Recorded information

-=-=-=-=-

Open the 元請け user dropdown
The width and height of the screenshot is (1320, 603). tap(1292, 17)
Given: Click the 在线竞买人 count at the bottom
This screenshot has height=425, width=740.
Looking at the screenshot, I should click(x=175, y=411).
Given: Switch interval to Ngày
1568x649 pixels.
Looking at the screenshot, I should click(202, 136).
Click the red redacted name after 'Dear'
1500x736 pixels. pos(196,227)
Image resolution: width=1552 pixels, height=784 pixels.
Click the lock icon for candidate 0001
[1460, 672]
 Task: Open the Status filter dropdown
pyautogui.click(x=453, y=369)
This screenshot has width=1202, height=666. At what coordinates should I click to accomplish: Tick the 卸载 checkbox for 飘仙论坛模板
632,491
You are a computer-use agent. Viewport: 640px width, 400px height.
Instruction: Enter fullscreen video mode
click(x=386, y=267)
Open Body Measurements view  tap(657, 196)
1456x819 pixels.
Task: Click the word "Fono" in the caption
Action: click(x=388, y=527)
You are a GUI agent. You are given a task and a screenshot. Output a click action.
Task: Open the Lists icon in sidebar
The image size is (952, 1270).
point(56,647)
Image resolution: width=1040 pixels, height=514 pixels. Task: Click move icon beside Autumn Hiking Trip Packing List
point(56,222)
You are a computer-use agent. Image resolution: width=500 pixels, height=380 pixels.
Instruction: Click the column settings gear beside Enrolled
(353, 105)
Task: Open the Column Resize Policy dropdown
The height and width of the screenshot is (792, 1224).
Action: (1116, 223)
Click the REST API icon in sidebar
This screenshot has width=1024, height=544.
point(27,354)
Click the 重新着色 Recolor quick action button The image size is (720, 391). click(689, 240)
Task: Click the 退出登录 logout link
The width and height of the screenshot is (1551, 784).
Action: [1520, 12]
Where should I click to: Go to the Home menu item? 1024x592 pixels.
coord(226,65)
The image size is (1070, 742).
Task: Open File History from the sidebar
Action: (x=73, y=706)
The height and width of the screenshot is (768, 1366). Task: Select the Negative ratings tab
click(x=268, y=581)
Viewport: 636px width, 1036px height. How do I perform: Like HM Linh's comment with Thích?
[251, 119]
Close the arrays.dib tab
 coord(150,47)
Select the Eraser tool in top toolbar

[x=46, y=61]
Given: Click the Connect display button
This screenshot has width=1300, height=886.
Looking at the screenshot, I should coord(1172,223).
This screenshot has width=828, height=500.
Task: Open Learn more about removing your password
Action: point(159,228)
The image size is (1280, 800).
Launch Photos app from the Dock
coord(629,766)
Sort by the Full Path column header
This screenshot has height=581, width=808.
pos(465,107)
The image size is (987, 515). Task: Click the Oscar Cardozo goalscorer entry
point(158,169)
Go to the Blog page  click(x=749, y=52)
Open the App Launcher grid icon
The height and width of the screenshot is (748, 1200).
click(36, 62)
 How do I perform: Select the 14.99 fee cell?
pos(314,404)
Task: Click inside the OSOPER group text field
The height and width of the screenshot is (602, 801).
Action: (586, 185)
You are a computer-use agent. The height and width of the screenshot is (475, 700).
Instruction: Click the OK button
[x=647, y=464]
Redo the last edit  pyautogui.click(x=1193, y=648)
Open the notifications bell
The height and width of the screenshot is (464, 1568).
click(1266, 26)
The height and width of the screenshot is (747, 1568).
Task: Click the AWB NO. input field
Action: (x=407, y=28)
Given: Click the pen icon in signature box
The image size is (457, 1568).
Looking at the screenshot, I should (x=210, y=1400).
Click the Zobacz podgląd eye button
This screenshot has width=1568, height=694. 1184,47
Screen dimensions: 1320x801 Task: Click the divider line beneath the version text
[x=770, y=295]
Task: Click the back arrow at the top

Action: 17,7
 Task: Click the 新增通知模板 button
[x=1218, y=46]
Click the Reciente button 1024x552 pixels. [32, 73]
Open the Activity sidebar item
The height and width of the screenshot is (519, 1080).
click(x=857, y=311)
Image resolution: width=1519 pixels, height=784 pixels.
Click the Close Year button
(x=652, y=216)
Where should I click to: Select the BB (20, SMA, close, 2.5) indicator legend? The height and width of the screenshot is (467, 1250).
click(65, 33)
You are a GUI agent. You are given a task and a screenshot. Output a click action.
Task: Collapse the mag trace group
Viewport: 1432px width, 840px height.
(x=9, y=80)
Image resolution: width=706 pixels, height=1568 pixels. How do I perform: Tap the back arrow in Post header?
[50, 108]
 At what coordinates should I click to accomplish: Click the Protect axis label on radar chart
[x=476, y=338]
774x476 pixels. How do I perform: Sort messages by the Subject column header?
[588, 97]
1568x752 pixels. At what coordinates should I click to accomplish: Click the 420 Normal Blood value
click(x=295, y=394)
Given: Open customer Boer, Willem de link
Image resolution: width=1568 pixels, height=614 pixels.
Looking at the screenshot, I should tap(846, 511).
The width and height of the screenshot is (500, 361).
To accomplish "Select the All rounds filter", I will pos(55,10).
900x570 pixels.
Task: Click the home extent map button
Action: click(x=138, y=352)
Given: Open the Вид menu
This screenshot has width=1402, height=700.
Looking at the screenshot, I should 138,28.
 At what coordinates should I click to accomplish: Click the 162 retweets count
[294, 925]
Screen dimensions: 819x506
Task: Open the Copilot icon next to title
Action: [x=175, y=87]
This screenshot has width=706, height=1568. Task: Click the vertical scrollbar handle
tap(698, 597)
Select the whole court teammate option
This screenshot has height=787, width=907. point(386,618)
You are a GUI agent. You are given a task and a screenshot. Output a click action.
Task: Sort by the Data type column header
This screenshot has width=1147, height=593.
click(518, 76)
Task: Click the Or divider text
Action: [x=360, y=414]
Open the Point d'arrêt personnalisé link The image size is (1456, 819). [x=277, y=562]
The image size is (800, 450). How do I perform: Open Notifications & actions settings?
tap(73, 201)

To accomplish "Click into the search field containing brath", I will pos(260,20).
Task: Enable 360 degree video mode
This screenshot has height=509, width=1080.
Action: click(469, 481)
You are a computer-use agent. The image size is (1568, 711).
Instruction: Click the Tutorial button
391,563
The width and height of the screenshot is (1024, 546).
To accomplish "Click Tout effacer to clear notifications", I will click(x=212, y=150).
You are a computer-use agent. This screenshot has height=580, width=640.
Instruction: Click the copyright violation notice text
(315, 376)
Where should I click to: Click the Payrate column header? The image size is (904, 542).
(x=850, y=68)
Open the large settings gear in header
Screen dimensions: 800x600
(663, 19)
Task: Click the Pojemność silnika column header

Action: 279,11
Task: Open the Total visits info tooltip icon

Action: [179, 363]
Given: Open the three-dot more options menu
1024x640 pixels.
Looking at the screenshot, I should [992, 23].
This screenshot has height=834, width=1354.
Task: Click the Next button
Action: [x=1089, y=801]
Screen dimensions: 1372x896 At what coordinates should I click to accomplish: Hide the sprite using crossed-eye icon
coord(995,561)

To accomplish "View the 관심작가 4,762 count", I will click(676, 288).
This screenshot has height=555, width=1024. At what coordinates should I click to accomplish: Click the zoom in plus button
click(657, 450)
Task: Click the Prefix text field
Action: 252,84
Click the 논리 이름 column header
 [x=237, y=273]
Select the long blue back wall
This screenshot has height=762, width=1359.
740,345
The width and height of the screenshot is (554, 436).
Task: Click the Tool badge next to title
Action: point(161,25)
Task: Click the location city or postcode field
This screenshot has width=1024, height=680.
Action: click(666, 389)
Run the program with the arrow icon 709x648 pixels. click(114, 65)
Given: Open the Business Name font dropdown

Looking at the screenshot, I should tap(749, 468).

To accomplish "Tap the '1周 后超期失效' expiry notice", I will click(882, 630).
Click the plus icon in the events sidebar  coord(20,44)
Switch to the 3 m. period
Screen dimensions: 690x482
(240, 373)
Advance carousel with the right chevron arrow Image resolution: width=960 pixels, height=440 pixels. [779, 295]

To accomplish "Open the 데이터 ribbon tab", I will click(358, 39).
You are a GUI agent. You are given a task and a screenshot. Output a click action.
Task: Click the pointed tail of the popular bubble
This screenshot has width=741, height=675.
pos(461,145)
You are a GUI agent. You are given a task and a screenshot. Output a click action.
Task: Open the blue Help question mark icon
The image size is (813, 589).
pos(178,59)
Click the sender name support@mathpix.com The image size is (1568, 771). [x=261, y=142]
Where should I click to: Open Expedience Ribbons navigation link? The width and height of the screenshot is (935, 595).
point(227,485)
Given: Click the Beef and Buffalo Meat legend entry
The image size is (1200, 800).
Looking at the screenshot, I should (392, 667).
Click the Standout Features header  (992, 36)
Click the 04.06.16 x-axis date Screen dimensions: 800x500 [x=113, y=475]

-=-=-=-=-

Task requirements
When a line in the material above includes "group", report that line by copying it.

Answer section
Task: Click inside the OSOPER group text field
Task: Collapse the mag trace group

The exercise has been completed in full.